**Text passage:**

####

MICHAEL A. WEINGARTEN is Chairman of the Department of Family Medicine at Tel Aviv University and, since 1979, Medical Director of the Community Health Centre in Rosh Haayin, a Yemenite immigrant town. He is the author of more than 40 scholarly articles on various aspects of family medicine.



Many Yemenite Jews made their way to Israel in the first half of the century. Later, following the foundation of the state of Israel in 1948, the rest of the community was flown in from the Yemen--an airlift of 50,000 people code-named Magic Carpet. These two groups, the early and late immigrants, afford a rare opportunity to describe the changes in health patterns during development toward a modern society. Using the fascinating but scanty information available from all manner of sources and comparing it with contemporary accounts of life in the Yemen today, Michael Weingarten relates the changes in the physical and psychological health of the Yemenite Jews to the various components of their new environment.
There was no modern medicine available in the Yemen, and most of the older generation of patients described in this study continue to believe in a threefold etiology of disease--magic, fate, and environment. Weingarten describes how traditional healers coexist with modern doctors and how, even when modern medicine is used, magical cures are expected. Although there are several sections dealing with largely medical data which will interest physicians and geneticists, most of the book is readable by anyone taking an interest in health and culture, including ethnologists, anthropologists, sociologists, health workers and planners, students of medical history, as well as all those interested in the study of Yemen, Judaic history, or Israeli culture.

####

**Exercise data:**
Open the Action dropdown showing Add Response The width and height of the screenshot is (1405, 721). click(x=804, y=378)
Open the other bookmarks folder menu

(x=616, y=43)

####

**Check your understanding:**
1 > List the three causes of disease that, according to the passage on Yemenite Jews' health, most older patients in the study still believe in.
2 > Duplicate the part of the passage on Yemenite Jews' health between "Many Yemenite Jews" and "their new environment.", inclusive.
3 > In the passage on Yemenite Jews' health, what code name was given to the airlift that brought the rest of the community from the Yemen?

**Answers for the tasks:**
1 > Magic, fate, and environment.

2 >
Many Yemenite Jews made their way to Israel in the first half of the century. Later, following the foundation of the state of Israel in 1948, the rest of the community was flown in from the Yemen--an airlift of 50,000 people code-named Magic Carpet. These two groups, the early and late immigrants, afford a rare opportunity to describe the changes in health patterns during development toward a modern society. Using the fascinating but scanty information available from all manner of sources and comparing it with contemporary accounts of life in the Yemen today, Michael Weingarten relates the changes in the physical and psychological health of the Yemenite Jews to the various components of their new environment.

3 > Magic Carpet.